---- Excerpted records

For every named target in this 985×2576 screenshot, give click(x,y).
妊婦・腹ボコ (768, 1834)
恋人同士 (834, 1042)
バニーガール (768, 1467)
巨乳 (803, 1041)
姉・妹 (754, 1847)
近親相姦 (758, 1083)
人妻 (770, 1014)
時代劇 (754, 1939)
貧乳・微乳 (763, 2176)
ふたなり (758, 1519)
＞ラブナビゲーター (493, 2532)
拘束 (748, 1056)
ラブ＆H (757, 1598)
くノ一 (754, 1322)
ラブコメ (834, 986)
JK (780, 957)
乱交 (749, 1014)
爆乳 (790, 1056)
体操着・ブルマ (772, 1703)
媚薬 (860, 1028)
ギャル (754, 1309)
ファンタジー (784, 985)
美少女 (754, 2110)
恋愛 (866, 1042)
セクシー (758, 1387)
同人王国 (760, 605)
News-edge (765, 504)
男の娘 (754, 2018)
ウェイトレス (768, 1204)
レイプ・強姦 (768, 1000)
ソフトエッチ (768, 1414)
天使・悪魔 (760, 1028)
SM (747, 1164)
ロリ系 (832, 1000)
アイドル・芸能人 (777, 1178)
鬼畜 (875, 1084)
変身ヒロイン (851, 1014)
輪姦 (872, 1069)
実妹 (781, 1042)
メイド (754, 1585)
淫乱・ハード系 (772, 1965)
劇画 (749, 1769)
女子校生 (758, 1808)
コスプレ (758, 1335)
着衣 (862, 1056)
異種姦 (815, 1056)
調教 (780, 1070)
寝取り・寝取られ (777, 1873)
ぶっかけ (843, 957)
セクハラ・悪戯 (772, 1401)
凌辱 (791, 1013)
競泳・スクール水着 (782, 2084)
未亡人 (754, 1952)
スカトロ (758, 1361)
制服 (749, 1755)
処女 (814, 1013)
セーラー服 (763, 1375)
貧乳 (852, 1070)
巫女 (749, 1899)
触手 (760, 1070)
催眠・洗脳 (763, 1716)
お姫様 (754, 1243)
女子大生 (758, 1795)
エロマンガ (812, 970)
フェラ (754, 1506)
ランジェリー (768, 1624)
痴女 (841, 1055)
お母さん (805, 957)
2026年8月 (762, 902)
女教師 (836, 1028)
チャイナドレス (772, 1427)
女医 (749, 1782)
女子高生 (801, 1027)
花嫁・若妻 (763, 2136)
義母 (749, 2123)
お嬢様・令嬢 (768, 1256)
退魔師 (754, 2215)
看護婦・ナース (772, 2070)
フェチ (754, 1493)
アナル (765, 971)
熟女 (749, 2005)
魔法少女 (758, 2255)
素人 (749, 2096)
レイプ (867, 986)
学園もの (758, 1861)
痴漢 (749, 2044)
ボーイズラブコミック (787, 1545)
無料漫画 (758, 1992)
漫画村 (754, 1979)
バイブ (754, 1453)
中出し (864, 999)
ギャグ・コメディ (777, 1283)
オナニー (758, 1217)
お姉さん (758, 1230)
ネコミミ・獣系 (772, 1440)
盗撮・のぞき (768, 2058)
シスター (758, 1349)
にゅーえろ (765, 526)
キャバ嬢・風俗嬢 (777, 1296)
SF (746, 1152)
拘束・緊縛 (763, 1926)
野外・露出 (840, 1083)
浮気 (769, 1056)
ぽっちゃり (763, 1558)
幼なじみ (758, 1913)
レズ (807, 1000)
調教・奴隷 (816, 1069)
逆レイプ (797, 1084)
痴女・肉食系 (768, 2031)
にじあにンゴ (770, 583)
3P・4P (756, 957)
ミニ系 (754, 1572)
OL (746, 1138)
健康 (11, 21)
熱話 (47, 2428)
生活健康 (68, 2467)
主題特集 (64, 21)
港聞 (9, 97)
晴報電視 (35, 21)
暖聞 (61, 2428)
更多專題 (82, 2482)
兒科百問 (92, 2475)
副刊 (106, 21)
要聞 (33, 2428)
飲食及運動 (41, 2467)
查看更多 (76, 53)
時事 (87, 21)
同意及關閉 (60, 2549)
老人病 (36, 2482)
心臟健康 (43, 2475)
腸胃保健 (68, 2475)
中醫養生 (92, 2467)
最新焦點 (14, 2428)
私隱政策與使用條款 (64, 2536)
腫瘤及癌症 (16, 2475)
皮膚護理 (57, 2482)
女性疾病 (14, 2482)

--------

## Task statement
Each line of the records above should be copied exactly.

## Exercise answer
For every named target in this 985×2576 screenshot, give click(x,y).
妊婦・腹ボコ (768, 1834)
恋人同士 (834, 1042)
バニーガール (768, 1467)
巨乳 (803, 1041)
姉・妹 (754, 1847)
近親相姦 (758, 1083)
人妻 (770, 1014)
時代劇 (754, 1939)
貧乳・微乳 (763, 2176)
ふたなり (758, 1519)
＞ラブナビゲーター (493, 2532)
拘束 (748, 1056)
ラブ＆H (757, 1598)
くノ一 (754, 1322)
ラブコメ (834, 986)
JK (780, 957)
乱交 (749, 1014)
爆乳 (790, 1056)
体操着・ブルマ (772, 1703)
媚薬 (860, 1028)
ギャル (754, 1309)
ファンタジー (784, 985)
美少女 (754, 2110)
恋愛 (866, 1042)
セクシー (758, 1387)
同人王国 (760, 605)
News-edge (765, 504)
男の娘 (754, 2018)
ウェイトレス (768, 1204)
レイプ・強姦 (768, 1000)
ソフトエッチ (768, 1414)
天使・悪魔 (760, 1028)
SM (747, 1164)
ロリ系 (832, 1000)
アイドル・芸能人 (777, 1178)
鬼畜 (875, 1084)
変身ヒロイン (851, 1014)
輪姦 (872, 1069)
実妹 (781, 1042)
メイド (754, 1585)
淫乱・ハード系 (772, 1965)
劇画 (749, 1769)
女子校生 (758, 1808)
コスプレ (758, 1335)
着衣 (862, 1056)
異種姦 (815, 1056)
調教 (780, 1070)
寝取り・寝取られ (777, 1873)
ぶっかけ (843, 957)
セクハラ・悪戯 (772, 1401)
凌辱 (791, 1013)
競泳・スクール水着 (782, 2084)
未亡人 (754, 1952)
スカトロ (758, 1361)
制服 (749, 1755)
処女 (814, 1013)
セーラー服 (763, 1375)
貧乳 (852, 1070)
巫女 (749, 1899)
触手 (760, 1070)
催眠・洗脳 (763, 1716)
お姫様 (754, 1243)
女子大生 (758, 1795)
エロマンガ (812, 970)
フェラ (754, 1506)
ランジェリー (768, 1624)
痴女 (841, 1055)
お母さん (805, 957)
2026年8月 (762, 902)
女教師 (836, 1028)
チャイナドレス (772, 1427)
女医 (749, 1782)
女子高生 (801, 1027)
花嫁・若妻 (763, 2136)
義母 (749, 2123)
お嬢様・令嬢 (768, 1256)
退魔師 (754, 2215)
看護婦・ナース (772, 2070)
フェチ (754, 1493)
アナル (765, 971)
熟女 (749, 2005)
魔法少女 (758, 2255)
素人 (749, 2096)
レイプ (867, 986)
学園もの (758, 1861)
痴漢 (749, 2044)
ボーイズラブコミック (787, 1545)
無料漫画 (758, 1992)
漫画村 (754, 1979)
バイブ (754, 1453)
中出し (864, 999)
ギャグ・コメディ (777, 1283)
オナニー (758, 1217)
お姉さん (758, 1230)
ネコミミ・獣系 (772, 1440)
盗撮・のぞき (768, 2058)
シスター (758, 1349)
にゅーえろ (765, 526)
キャバ嬢・風俗嬢 (777, 1296)
SF (746, 1152)
拘束・緊縛 (763, 1926)
野外・露出 (840, 1083)
浮気 (769, 1056)
ぽっちゃり (763, 1558)
幼なじみ (758, 1913)
レズ (807, 1000)
調教・奴隷 (816, 1069)
逆レイプ (797, 1084)
痴女・肉食系 (768, 2031)
にじあにンゴ (770, 583)
3P・4P (756, 957)
ミニ系 (754, 1572)
OL (746, 1138)
健康 (11, 21)
熱話 (47, 2428)
生活健康 (68, 2467)
主題特集 (64, 21)
港聞 (9, 97)
晴報電視 (35, 21)
暖聞 (61, 2428)
更多專題 (82, 2482)
兒科百問 (92, 2475)
副刊 (106, 21)
要聞 (33, 2428)
飲食及運動 (41, 2467)
查看更多 (76, 53)
時事 (87, 21)
同意及關閉 (60, 2549)
老人病 (36, 2482)
心臟健康 (43, 2475)
腸胃保健 (68, 2475)
中醫養生 (92, 2467)
最新焦點 (14, 2428)
私隱政策與使用條款 (64, 2536)
腫瘤及癌症 (16, 2475)
皮膚護理 (57, 2482)
女性疾病 (14, 2482)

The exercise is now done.